After thermoforming, the formed mold insert flock transfer 400 (FIG. 4) preferably fits precisely into corresponding extensions or recesses of the main mold cavity 416 defined by first and second mold components 408 and 412 and is held in place during molding by suitable techniques such as pins, adhesives, vacuum, etc. Alternatively, the flock transfer 400 could be positioned in a mold which does not have the corresponding extensions or recesses, which could produce a result quite different than the result realized when cavity extensions or recesses are employed. For example, the flock fibers 12 could stand less proud of the molded article and would be recessed, inset, or flush with the surface of the solidified resin.
Once inside the (closed) mold, the formed mold insert 400 must be held securely in place to maintain the desired orientation on the finished, molded article. To accomplish this, a relatively weak, pressure-sensitive adhesive 16 can be added to the back surface of the heat resistant release sheet 8 as a separate layer, for the purpose of anchoring the formed mold insert 400 in position inside of the mold. Alternatively, a vacuum can be used to hold the mold insert 400 in place inside the mold. In some applications, the three-dimensional contours of the mold insert match, such as in a male/female relationship, interior three-dimensional features of the mold. In such applications, the pressure of the resin coupled with the matching features can be sufficient to maintain the mold insert in a desired position/orientation without further assistance. Additional means of securing the mold insert 400 in a desired orientation inside of the mold are disclosed in U.S. patent application Ser. No. 10/394,357, which was previously incorporated herein by reference. Preferably, the permanent adhesive 14 is a thermosetting adhesive that has been C-staged before placement into the injection mold.
After the formed mold insert 400 is positioned inside of the injection mold, the injection mold is closed and hot resin is injected into the mold cavity 416. While any of several known methods of injecting hot resin into the mold can be utilized with the present invention, a preferred method of molding is Reaction Injection Molding (RIM), in which two base resins are first mixed together upon entry into the mold. A chemical reaction occurs between the two base resins upon contact, at low heat, which produces the plastic end product. The low heat required for RIM is preferable as it will reduce the potential for burning and heat damage of the flock 12 in the mold. Both mold parts 408 and 412 are constantly cooled, during resin injection, by any suitable technique, such as heat transfer or exchange techniques, to assist in the cooling process of the resin. A particularly preferred technique is to circulate a cooling fluid, such as water, through the upper 408 and/or lower 412 parts of the mold 4. As will be appreciated, other suitable types of molds may be used to form the molded article. Notwithstanding cooling of the mold, the formed mold insert 400, and more particularly the flock fibers 12, may be subjected to temperatures high enough to damage the flock fibers 21. Such damage may include, inter alia, scorching and/or discoloration of the flock fibers 12. The heat resistant release sheet 8 serves to protect the flock 12 from such damage by providing a thermal barrier between the flock fibers 12 and the heat source.

**What needs to be done**
Change "pins" to "clamps" in the part of the molding text that opens with "After thermoforming, the" and closes with "the solidified resin.", and give that part again. You won't need the records to complete this.

[Click-target records]

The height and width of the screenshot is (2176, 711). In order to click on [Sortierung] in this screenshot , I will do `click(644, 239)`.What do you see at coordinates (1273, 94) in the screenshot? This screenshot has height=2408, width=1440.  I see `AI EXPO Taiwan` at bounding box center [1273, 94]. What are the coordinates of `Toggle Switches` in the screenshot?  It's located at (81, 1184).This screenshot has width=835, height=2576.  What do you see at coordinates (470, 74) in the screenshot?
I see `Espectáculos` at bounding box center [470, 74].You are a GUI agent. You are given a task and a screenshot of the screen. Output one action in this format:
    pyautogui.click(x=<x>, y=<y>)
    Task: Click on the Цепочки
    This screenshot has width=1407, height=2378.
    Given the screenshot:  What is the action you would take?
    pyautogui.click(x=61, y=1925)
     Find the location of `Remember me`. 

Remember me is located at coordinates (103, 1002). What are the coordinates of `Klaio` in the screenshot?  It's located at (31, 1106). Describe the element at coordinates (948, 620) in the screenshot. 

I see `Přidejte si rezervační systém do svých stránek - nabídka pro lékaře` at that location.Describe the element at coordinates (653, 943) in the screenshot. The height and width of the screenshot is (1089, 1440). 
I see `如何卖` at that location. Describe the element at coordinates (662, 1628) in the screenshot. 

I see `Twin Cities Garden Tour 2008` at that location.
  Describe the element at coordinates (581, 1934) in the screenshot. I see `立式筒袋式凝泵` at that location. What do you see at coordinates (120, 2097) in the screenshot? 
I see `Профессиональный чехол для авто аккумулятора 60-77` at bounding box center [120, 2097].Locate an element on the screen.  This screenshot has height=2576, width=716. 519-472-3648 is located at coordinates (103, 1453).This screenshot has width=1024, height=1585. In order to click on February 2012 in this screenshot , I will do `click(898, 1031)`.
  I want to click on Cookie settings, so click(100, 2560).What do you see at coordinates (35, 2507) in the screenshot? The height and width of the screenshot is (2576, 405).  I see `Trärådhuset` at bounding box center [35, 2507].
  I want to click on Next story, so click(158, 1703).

**Problem solution**
After thermoforming, the formed mold insert flock transfer 400 (FIG. 4) preferably fits precisely into corresponding extensions or recesses of the main mold cavity 416 defined by first and second mold components 408 and 412 and is held in place during molding by suitable techniques such as clamps, adhesives, vacuum, etc. Alternatively, the flock transfer 400 could be positioned in a mold which does not have the corresponding extensions or recesses, which could produce a result quite different than the result realized when cavity extensions or recesses are employed. For example, the flock fibers 12 could stand less proud of the molded article and would be recessed, inset, or flush with the surface of the solidified resin.